PHI and Text Messaging

Text Messaging PHI in Compliance with HIPAA

In 2013, changes to the Health Insurance Portability and Accountability Act (HIPAA) introduced new conditions for accessing PHI and text messaging sensitive patient data. These new conditions were also extended to “associates”, sub-contractors and third-service providers – who now have to make appropriate arrangements to ensure that, when they are text messaging PHI, they are in compliance with HIPAA.

Who is Affected by the Rules about PHI and Text Messaging?

The Privacy and Security Regulations contained within HIPAA apply to medical professionals, health insurance providers (including employers as well as brokers who work for insurance companies), health insurance clearing houses (including fund administrators and managers), and any subcontractor who has access to protected health information (irrespective of whether it is stored electronically or not).

Protected health information (often abbreviated to PHI or ePHI) is defined as “any information about health status, provision of health care, or payment for health care that can be linked to a specific individual”, and consists of eighteen different “identifiers” which could connect specific details to a patient (such as photographs of the patient, their social security number or their telephone number).

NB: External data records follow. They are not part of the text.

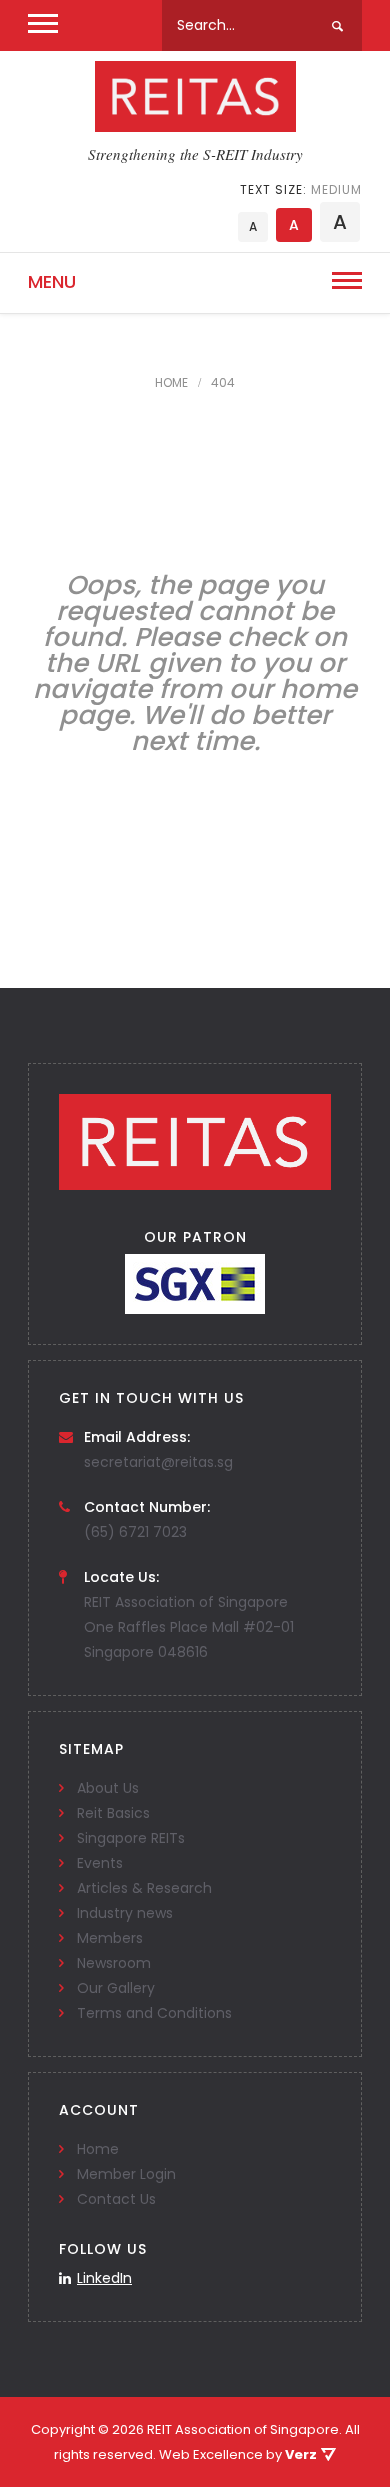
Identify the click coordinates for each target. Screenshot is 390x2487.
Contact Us (116, 2199)
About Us (108, 1788)
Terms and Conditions (154, 2013)
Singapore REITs (131, 1838)
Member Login (126, 2174)
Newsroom (114, 1963)
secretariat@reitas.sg (158, 1462)
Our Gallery (116, 1988)
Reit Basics (113, 1813)
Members (110, 1938)
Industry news (125, 1913)
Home (98, 2149)
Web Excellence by (238, 2454)
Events (100, 1863)
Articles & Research (144, 1888)
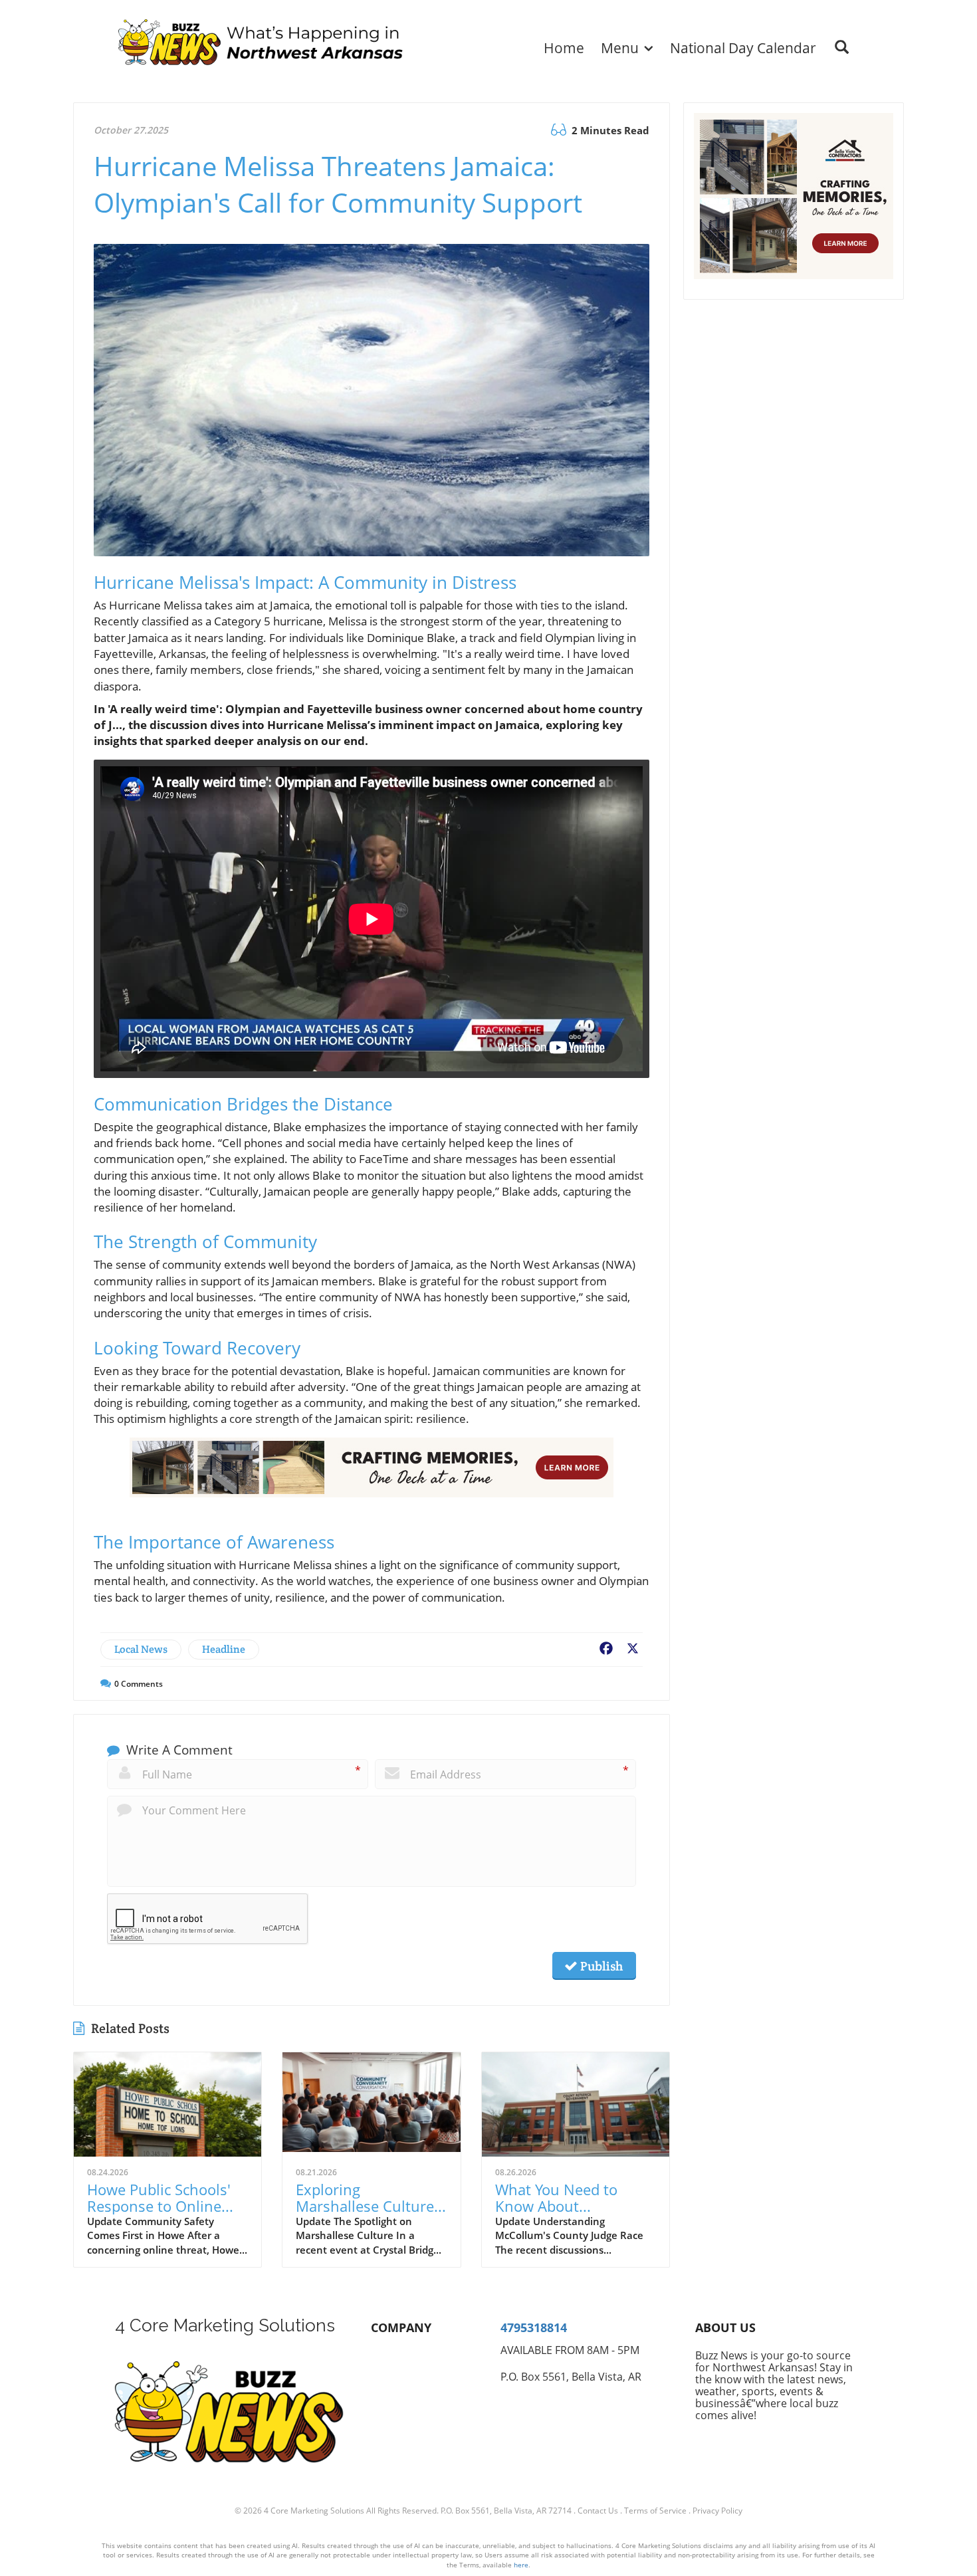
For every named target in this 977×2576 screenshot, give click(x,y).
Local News (140, 1649)
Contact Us (598, 2510)
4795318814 (533, 2327)
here (521, 2564)
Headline (223, 1649)
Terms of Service (655, 2510)
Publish (600, 1966)
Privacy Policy (717, 2510)
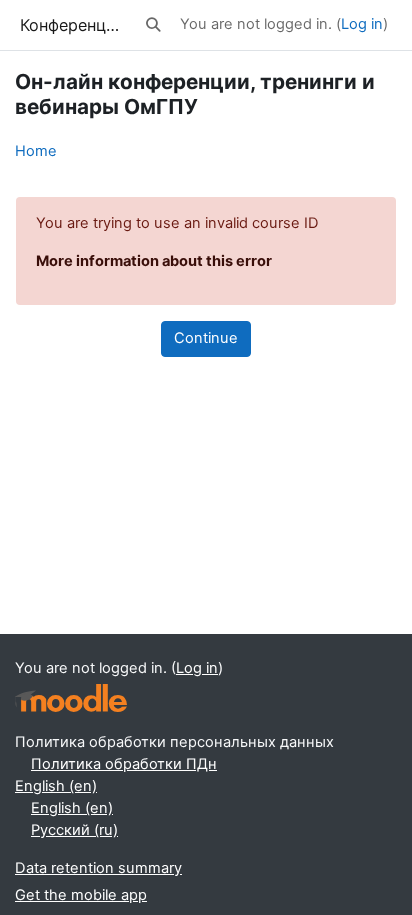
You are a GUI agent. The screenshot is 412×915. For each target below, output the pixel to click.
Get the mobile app (81, 895)
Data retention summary (98, 868)
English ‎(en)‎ (56, 786)
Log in (362, 24)
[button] (154, 25)
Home (36, 151)
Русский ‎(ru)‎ (74, 830)
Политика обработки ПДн (124, 764)
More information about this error (154, 261)
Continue (206, 338)
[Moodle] (71, 698)
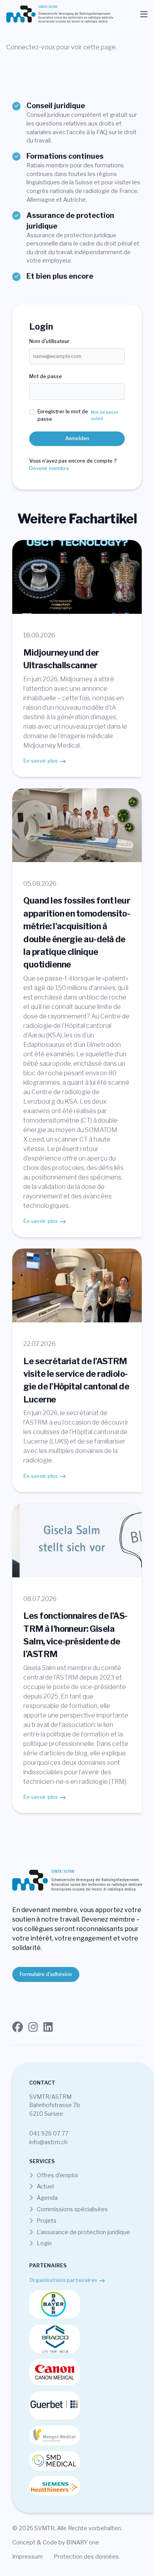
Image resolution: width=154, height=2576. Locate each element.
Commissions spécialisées (72, 2209)
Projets (46, 2220)
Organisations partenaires (63, 2280)
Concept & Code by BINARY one (55, 2542)
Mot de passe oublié (104, 415)
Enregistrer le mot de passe (63, 415)
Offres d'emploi (57, 2175)
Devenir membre (49, 468)
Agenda (47, 2197)
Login (44, 2243)
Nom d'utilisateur (49, 341)
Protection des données (86, 2556)
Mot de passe (45, 376)
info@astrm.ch (48, 2142)
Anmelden (77, 438)
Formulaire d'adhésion (46, 1974)
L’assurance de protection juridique (83, 2232)
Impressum (27, 2556)
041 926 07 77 (49, 2133)
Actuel (45, 2186)
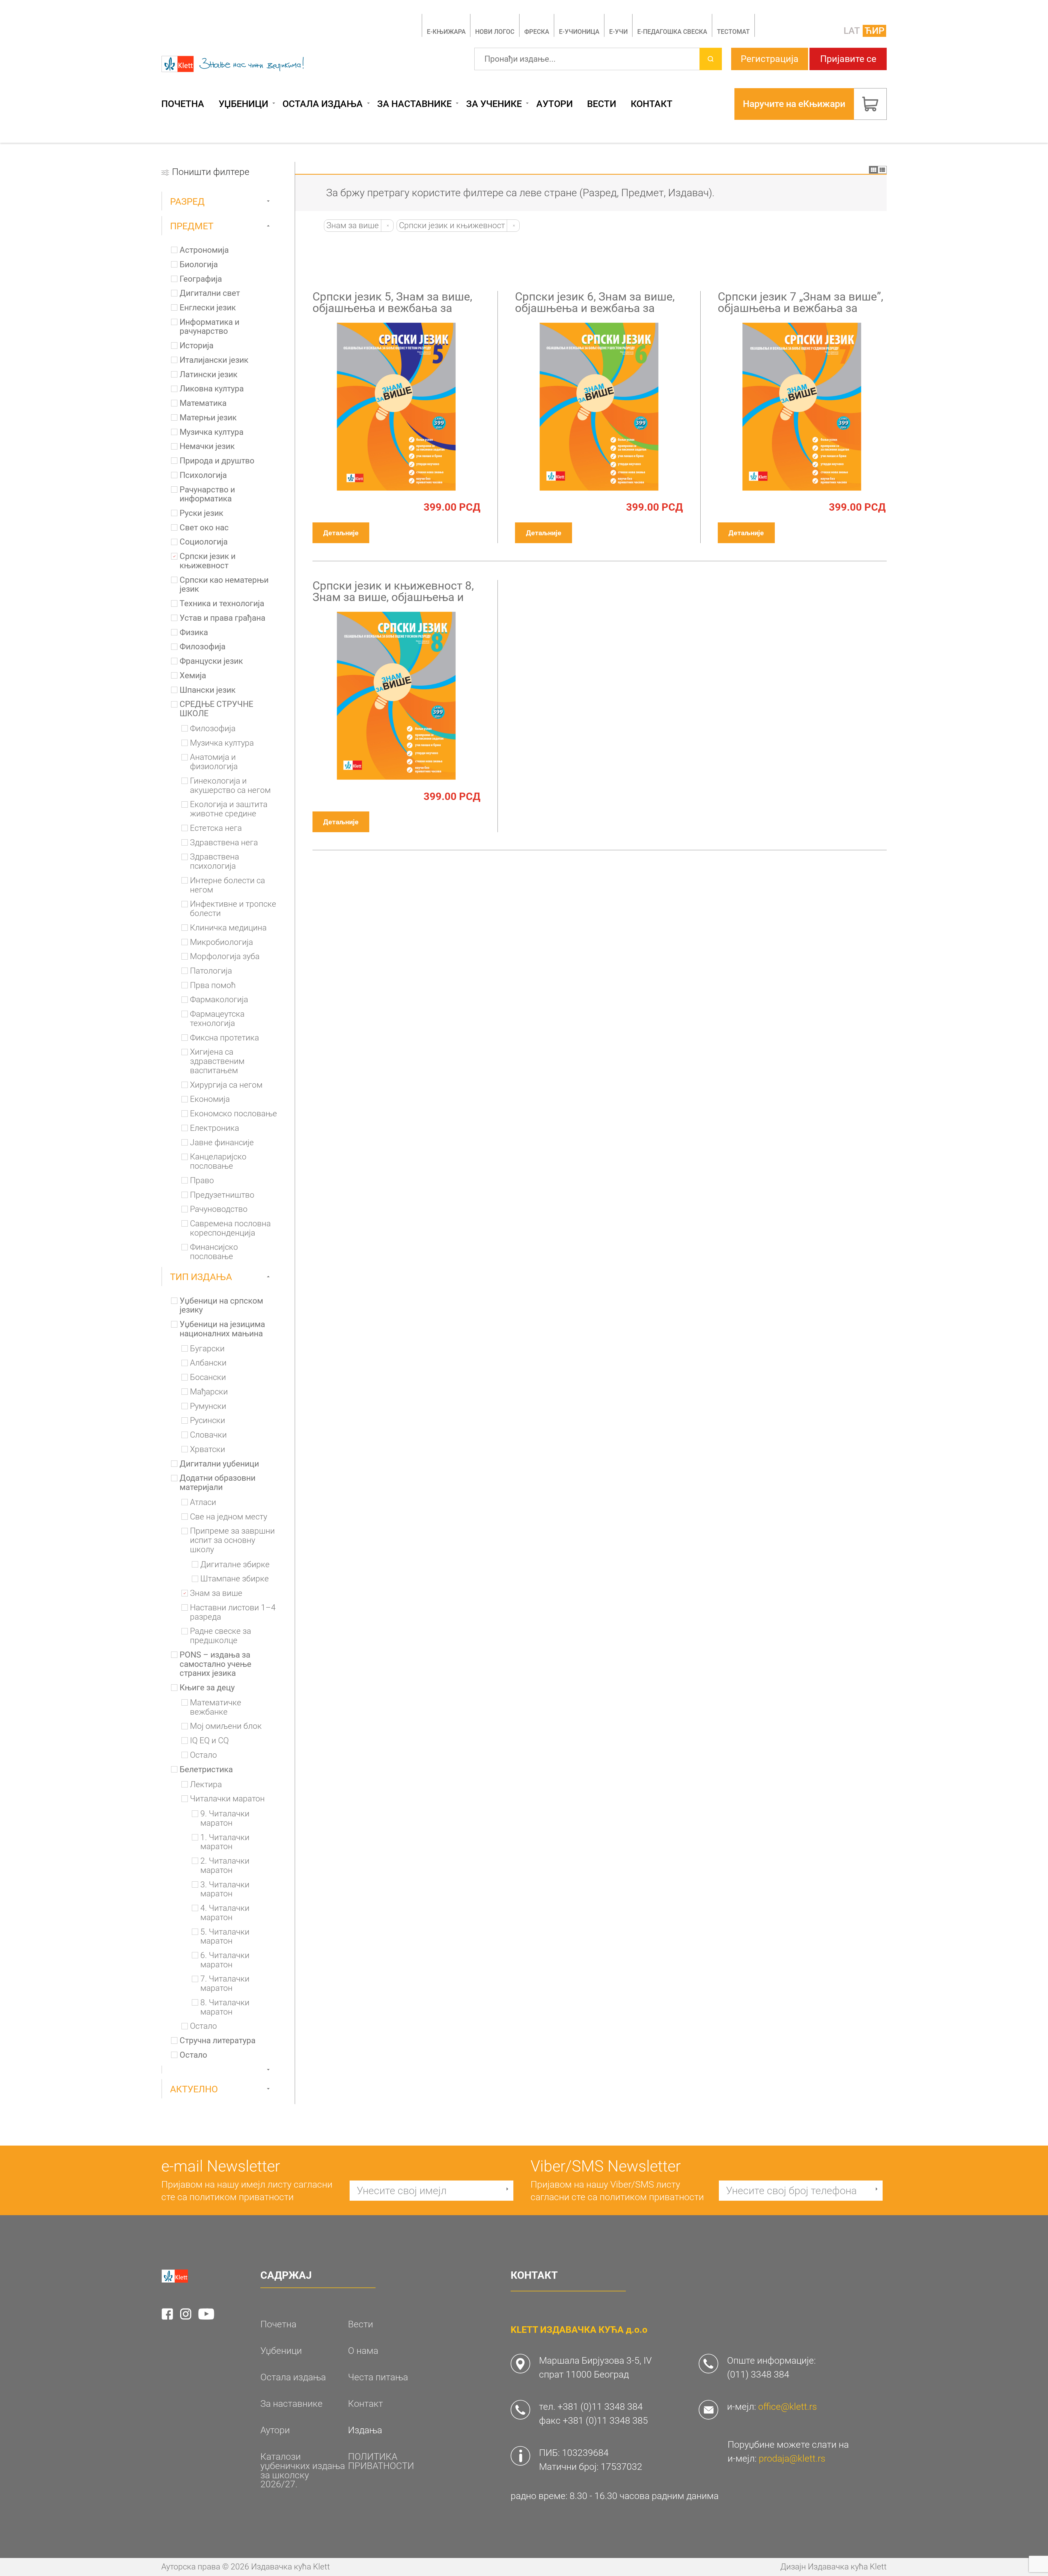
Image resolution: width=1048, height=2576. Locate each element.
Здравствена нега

Communicating PHI and Text Messaging

When communicating PHI via text messaging certain safeguards now have to be in place to prevent a potential security breach. The conditions for text messaging PHI in compliance with HIPAA include:

Administrative Requirements

  • Administrators must devise and implement policies so that accessing or text messaging PHI is done in compliance with HIPAA.
  • Authorized users must be advised of these polices and any sanctions that may be applied if they are found not in compliance with HIPAA regulations.
  • Regular risk assessments should be conducted to ensure that authorized users are adhering to the policies implemented for text messaging PHI in compliance with HIPAA.

Physical Requirements

  • Sensitive patient data must be encrypted and accessed via a secure network, with unique identifiers allocated to authorized users.
  • Any threat of unauthorized physical access to the data – including hacking into the encrypted database – should be identified and eliminated.
  • Protocols must be implemented to ensure that electronically-stored protected health information cannot be altered or destroyed

Technical Requirements

  • Systems introduced to ensure that access to PHI and text messaging are HIPAA-compliant must be able to produce audit logs in order that administrators can monitor usage.
  • Security measures must be introduced to prevent unauthorized access to sensitive patient data that is being sent or received in areas of public Wi-Fi or on open cell phone networks.
  • Messaging systems must also have the facility to remotely delete texts should a message be sent to the wrong recipient or a personal mobile device be stolen, lost or otherwise misplaced.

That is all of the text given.